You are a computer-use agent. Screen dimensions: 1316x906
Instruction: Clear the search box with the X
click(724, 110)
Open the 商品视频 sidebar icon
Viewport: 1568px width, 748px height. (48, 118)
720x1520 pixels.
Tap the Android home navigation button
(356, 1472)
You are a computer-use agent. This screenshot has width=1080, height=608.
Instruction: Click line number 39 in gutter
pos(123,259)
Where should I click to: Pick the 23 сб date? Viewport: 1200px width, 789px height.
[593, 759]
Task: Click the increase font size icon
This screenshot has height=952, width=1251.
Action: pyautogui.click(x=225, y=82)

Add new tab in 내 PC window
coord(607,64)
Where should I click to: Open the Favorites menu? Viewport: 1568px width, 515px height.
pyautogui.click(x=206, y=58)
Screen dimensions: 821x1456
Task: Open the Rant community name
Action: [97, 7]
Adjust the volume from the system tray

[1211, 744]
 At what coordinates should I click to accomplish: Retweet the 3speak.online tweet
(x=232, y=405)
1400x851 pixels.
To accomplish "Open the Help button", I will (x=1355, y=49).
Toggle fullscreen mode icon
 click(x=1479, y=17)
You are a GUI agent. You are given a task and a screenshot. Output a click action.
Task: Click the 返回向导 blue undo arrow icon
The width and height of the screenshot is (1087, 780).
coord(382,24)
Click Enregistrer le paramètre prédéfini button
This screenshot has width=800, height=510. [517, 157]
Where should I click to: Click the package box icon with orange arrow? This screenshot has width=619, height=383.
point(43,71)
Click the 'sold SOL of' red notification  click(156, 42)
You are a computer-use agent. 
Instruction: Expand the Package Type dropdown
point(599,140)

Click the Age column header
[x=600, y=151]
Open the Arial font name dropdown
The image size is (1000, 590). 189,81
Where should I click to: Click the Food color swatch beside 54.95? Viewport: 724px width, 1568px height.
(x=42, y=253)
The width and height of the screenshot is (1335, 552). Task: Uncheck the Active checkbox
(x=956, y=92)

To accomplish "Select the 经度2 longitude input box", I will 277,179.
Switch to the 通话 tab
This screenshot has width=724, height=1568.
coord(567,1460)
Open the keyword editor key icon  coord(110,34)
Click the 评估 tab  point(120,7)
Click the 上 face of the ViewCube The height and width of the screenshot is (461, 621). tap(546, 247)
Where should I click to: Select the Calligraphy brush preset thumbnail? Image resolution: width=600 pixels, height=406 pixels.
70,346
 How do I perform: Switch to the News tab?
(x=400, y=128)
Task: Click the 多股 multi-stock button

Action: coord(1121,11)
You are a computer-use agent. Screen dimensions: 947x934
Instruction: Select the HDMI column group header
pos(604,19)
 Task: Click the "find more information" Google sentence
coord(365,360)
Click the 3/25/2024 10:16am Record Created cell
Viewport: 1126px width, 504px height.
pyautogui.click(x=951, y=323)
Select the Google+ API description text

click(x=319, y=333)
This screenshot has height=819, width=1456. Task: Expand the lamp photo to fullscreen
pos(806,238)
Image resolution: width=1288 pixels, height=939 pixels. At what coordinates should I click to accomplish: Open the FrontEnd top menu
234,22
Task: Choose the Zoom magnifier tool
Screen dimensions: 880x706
:::
- _Written instruction_
Retype the stretch of lines from the start of the records through the line that contains "will (x=1355, y=49).", with both ends included, exactly as each appears.

- _Reply_
You are a computer-use agent. Screen dimensions: 1316x906
Instruction: Clear the search box with the X
click(724, 110)
Open the 商品视频 sidebar icon
Viewport: 1568px width, 748px height. (48, 118)
720x1520 pixels.
Tap the Android home navigation button
(356, 1472)
You are a computer-use agent. This screenshot has width=1080, height=608.
Instruction: Click line number 39 in gutter
pos(123,259)
Where should I click to: Pick the 23 сб date? Viewport: 1200px width, 789px height.
[593, 759]
Task: Click the increase font size icon
This screenshot has height=952, width=1251.
Action: pyautogui.click(x=225, y=82)

Add new tab in 내 PC window
coord(607,64)
Where should I click to: Open the Favorites menu? Viewport: 1568px width, 515px height.
pyautogui.click(x=206, y=58)
Screen dimensions: 821x1456
Task: Open the Rant community name
Action: [97, 7]
Adjust the volume from the system tray

[1211, 744]
 At what coordinates should I click to accomplish: Retweet the 3speak.online tweet
(x=232, y=405)
1400x851 pixels.
To accomplish "Open the Help button", I will (x=1355, y=49).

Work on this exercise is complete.